» WHAT IS BEING ASKED:
The required output is a word-for-word restatement of the material below, from the line with "Sobre Nosotros (499, 2545)" through its last line, inclusive.

» DATASET ENTRIES:
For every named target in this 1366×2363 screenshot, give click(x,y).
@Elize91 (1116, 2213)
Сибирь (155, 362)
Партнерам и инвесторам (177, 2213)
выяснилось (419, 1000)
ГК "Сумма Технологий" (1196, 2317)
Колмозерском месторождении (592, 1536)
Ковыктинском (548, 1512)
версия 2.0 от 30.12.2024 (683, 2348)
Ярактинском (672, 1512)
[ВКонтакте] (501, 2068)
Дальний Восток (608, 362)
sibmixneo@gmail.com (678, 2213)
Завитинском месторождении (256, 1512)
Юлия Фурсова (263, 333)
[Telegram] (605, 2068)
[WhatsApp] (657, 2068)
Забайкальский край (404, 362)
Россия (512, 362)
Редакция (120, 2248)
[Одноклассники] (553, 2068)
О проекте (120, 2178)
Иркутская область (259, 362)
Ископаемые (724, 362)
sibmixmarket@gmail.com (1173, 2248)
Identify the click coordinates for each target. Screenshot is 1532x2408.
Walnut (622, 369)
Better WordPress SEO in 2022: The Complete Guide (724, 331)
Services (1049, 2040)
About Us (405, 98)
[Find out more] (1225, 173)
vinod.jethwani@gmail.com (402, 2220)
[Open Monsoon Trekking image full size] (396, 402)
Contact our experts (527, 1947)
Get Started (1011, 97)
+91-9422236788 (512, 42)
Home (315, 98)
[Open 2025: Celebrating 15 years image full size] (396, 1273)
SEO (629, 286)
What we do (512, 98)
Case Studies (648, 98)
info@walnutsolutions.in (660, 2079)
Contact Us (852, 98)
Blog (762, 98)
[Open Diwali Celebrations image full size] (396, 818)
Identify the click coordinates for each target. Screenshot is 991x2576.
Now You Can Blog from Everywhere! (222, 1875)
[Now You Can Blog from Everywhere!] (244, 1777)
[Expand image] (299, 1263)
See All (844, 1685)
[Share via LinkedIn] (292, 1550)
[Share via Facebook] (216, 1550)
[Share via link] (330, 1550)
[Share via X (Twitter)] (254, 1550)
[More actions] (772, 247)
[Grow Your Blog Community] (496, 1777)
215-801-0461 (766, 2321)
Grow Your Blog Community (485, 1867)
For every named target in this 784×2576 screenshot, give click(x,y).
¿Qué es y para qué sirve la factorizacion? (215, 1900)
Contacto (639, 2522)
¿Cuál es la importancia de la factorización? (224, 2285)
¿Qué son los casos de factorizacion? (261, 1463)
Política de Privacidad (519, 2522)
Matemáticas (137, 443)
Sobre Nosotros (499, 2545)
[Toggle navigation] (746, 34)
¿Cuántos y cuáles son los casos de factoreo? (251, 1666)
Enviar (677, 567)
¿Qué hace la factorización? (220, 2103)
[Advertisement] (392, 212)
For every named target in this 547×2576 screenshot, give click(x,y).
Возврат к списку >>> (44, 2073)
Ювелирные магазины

» THE COMPLETED TASK:
Sobre Nosotros (499, 2545)
[Toggle navigation] (746, 34)
¿Cuántos y cuáles son los casos de factoreo? (251, 1666)
Enviar (677, 567)
¿Qué hace la factorización? (220, 2103)
[Advertisement] (392, 212)
For every named target in this 547×2576 screenshot, give click(x,y).
Возврат к списку >>> (44, 2073)
Ювелирные магазины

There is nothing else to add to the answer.